This blog is intended to go along with Population: An Introduction to Concepts and Issues, by John R. Weeks, published by Cengage Learning. The latest edition is the 13th (it will be out in January 2020), but this blog is meant to complement any edition of the book by showing the way in which demographic issues are regularly in the news.

You can download an iPhone app for the 13th edition from the App Store (search for Weeks Population).

If you are a user of my textbook and would like to suggest a blog post idea, please email me at: john.weeks@sdsu.edu

Sunday, June 1, 2014

Is Education the Work-Around for Low Fertility?

For the past several years, Wolfgang Lutz and his research colleagues at both IIASA's World Population Program in Austria and the Vienna Institute for Demography have been pushing the idea that we cannot understand our demographic future without taking education into account. I was easy to convince of this, and I was very pleased to see that this week's Economist has also bought into the idea.
In a recent study Erich Striessnig and Wolfgang Lutz, of the Vienna University of Economics and Business and the International Institute for Applied Systems Analysis in Laxenburg, Austria, argue that in predicting dependency ratios (the number of children and pensioners compared with people of working age), education should also be taken into account.

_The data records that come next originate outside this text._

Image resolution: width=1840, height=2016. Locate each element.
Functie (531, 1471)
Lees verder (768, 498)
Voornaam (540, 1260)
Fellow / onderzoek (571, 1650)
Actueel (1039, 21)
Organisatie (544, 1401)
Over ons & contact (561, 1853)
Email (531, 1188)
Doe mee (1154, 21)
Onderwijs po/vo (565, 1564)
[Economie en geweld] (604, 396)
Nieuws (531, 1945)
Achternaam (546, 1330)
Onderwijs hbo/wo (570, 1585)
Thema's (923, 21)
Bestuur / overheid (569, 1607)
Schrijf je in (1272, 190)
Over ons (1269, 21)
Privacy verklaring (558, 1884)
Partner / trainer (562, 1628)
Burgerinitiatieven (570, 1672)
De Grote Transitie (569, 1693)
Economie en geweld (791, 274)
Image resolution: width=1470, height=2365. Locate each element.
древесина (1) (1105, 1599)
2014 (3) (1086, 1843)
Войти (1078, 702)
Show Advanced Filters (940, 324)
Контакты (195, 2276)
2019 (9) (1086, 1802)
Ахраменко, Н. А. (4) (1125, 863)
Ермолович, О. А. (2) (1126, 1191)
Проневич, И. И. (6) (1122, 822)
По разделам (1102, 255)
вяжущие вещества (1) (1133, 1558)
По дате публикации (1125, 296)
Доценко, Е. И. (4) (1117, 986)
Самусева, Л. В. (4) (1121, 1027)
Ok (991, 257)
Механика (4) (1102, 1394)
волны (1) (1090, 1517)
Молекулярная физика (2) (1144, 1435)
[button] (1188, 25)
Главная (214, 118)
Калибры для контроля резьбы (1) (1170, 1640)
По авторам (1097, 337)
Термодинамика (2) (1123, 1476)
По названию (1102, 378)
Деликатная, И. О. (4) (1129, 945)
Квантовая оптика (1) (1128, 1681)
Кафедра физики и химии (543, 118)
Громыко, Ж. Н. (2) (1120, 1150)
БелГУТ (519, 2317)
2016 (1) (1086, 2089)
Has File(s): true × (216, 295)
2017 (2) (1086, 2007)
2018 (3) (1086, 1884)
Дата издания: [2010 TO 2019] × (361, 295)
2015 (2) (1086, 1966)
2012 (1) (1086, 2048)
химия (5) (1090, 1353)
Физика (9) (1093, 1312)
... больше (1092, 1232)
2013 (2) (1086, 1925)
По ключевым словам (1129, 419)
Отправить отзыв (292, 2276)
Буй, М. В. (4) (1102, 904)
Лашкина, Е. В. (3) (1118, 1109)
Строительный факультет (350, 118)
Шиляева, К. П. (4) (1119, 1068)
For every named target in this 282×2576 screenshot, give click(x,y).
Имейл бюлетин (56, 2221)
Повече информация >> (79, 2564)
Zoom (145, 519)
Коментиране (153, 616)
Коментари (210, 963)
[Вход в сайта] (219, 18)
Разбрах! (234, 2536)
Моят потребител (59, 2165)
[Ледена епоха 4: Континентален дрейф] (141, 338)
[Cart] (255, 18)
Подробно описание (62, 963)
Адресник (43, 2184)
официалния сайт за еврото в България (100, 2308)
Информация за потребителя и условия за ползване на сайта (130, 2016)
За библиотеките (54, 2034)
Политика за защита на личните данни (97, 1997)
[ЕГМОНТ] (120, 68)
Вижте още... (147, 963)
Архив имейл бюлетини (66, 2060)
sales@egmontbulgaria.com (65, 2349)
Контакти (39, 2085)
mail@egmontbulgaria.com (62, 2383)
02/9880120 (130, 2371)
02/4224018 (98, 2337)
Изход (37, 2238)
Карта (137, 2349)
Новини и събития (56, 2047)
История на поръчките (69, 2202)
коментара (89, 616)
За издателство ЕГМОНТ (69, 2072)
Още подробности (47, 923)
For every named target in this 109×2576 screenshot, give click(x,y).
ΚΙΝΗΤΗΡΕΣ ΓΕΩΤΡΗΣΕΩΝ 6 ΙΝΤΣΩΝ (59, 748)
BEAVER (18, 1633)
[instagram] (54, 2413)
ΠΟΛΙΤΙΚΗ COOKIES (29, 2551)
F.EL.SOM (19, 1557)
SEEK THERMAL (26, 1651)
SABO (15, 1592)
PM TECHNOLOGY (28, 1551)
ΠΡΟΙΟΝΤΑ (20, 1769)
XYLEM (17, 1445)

And that makes optimal rates much lower than previously thought.
Not everyone of working age contributes equally to supporting the dependent population. Better-educated people are more productive and healthier, retire later and live longer. Education levels in most places have been rising and are likely to continue to do so. Using projections by age, sex and level of education for 195 countries, the demographers conclude that the highest welfare would follow from long-term fertility rates of 1.5-1.8. That excludes the effects of migration: for countries with many immigrants, the figure would be lower.
Educating more people to a higher level will be expensive, both because of the direct costs and because the better-educated start work later. But they will contribute more to the economy throughout their working lives and retire later, so the investment will pay off. Moreover, fewer people will help limit future climate change.
The Economist notes that this won't be an easy sell, however, no matter how hopeful it might sound for the future.